For the moment music plays in the background, an eclectic mix, Sufjan Stevens followed by Nina Simone, and somewhere in there Glenn Gould too. There seems things to do, at least things to think about. I look about me. Rigby catches my eye, wags his tail. “Later mate,” I murmur to him. I look beyond him to the house, the house that will soon be somebody else’s, and all the stuff in it, mum’s stuff, the stuff some of which will be handed out to various beneficiiaries, and the rest to be disposed of one way or another. That’ll be my job.
It will be melancholy, but for now I don’t feel it. It’s a job to be done, a job my mind is already ticking over to organise. I see beyond it, to another time, my time, somewhere else.
Still, a little while ago there was poignant pang. Mum has left her recipe books to my (now) evil step-sister. That’s a matter of little concern, but for the recipes that mum had collected over the years and had either pasted or hand copied into a notebook. Growing up I remember mum having two notebooks, the ‘wallpaper books’ we called them because they were clad in a wash and wipe, very garish, wallpaper.
In those books was the food that we had again and again from the time I was a boy until I was an adult. I sat at the kitchen bench in Lower Plenty eating those recipes, and later, in Eltham and Montmorency, in Templestowe, Toorak and Canterbury. Food is a such a resonant element in life, not just for what it provides but what it stirs up. We eat, we share, with family and friends, an experience that is as much about fellowship and community as it is about sustenance. It’s hard then to look upon recipes like this without memories being evoked.
The wallpaper books have long since fallen apart, and the pages from it pasted and taped into newer versions of those books.
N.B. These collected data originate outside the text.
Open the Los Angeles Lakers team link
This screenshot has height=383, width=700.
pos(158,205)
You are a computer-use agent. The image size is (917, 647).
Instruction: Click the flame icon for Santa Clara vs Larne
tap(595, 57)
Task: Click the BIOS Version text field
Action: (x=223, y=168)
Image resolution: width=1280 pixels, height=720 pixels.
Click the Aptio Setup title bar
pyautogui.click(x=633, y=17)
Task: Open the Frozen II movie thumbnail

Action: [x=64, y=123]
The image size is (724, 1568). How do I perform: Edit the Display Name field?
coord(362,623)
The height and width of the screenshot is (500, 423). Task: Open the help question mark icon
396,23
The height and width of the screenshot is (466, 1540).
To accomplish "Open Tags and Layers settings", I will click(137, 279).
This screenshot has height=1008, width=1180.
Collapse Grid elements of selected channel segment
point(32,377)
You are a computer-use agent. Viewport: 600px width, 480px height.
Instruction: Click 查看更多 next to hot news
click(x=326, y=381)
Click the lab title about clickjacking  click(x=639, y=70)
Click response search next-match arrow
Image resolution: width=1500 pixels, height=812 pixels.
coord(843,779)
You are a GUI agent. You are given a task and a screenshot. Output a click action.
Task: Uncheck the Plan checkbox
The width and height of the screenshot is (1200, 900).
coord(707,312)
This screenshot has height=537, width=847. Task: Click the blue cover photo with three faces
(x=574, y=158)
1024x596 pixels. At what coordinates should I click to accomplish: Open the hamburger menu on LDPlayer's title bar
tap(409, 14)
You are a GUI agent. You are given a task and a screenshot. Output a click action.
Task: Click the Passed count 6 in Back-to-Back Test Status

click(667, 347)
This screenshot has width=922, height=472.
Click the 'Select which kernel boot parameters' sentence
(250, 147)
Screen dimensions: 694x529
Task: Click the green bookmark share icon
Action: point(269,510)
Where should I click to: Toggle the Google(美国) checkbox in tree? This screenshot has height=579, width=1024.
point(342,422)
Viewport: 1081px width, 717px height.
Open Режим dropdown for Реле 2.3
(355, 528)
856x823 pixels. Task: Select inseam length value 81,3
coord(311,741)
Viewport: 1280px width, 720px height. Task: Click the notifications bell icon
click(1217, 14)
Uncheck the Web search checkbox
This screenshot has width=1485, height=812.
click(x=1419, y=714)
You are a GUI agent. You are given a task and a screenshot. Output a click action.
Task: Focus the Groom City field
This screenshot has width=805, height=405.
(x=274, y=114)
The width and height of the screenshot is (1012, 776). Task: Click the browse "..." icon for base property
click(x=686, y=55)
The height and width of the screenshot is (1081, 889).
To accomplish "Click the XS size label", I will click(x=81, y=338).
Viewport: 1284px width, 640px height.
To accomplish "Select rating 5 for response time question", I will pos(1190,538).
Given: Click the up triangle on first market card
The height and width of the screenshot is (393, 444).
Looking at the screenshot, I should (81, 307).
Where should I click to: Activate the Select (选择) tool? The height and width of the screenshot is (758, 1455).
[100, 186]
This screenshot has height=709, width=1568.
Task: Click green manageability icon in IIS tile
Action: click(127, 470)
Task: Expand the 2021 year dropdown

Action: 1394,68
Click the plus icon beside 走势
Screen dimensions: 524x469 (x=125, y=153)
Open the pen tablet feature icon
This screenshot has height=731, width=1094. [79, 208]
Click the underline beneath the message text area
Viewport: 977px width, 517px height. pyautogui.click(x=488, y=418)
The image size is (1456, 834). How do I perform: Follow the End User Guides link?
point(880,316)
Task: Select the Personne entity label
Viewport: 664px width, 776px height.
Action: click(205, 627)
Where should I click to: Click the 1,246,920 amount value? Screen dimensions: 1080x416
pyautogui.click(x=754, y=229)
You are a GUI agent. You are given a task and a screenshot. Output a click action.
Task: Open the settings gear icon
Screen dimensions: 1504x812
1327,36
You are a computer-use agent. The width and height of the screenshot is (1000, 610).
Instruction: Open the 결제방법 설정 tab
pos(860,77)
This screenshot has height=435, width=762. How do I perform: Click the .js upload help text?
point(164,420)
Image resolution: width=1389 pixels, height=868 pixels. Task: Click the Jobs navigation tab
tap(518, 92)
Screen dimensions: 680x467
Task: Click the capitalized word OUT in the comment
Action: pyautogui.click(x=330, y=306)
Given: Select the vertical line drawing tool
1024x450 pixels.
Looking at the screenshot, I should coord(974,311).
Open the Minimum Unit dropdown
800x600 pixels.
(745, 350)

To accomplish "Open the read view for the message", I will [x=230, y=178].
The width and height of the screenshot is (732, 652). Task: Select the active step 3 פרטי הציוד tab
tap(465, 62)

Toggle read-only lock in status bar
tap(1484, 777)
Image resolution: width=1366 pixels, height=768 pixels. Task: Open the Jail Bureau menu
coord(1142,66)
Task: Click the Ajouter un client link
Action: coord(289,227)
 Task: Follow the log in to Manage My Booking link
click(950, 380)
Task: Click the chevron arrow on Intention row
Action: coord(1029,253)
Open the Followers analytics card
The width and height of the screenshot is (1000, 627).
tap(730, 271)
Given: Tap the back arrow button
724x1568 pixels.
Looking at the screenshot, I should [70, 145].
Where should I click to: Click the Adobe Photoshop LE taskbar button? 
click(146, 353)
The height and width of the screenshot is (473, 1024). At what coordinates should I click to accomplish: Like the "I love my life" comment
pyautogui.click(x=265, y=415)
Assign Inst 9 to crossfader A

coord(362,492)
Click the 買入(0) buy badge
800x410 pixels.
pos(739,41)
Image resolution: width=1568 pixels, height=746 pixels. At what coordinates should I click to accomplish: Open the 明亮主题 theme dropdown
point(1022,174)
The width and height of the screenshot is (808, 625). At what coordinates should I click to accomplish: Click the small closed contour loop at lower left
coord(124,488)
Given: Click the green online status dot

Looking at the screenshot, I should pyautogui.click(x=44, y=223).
In the kitchen earlier I looked up at the shelf of recipe books. I’ll have to pack them up for the step-sister I thought. Then I thought, I can’t lose those recipes. From the shelf I picked out the thick notebook mum had copied the recipes into. I browsed through it, recalling recipes from long ago, reminded of mum by her elegant script, so familiar, and occasionally of her personality by the notes she wrote in the margins – ‘this is delicious’ or ‘yum, yum.’ There were recipes from my aunt – it was she who gave mum the wallpaper books – including the famous monkey gland steak recipe. She too is dead.
I found as I read so many favourite recipes that I could hardly think back without getting sentimental – or feeling hungry. I ripped a sheet of paper from a nearby newspaper, and as I went through the book placed a strip in each page there was a recipe I wanted. I would lose mum’s words, her writing, the memories that went directly with that, but at least I could copy out these favourite recipes for posterity – mum’s potato and leek soup say, many bowls of which I enjoyed on cold winter days over many years; or steak and pineapple, such a retro seeming dish now, but delicious; and her vanilla slices, famous for miles about with their passionfruit icing; and so on.
Funny, a Simon and Garfunkel song came on as I looked through the recipes, ‘preserve your memories’ they sang, ‘they’re all that’s left you’.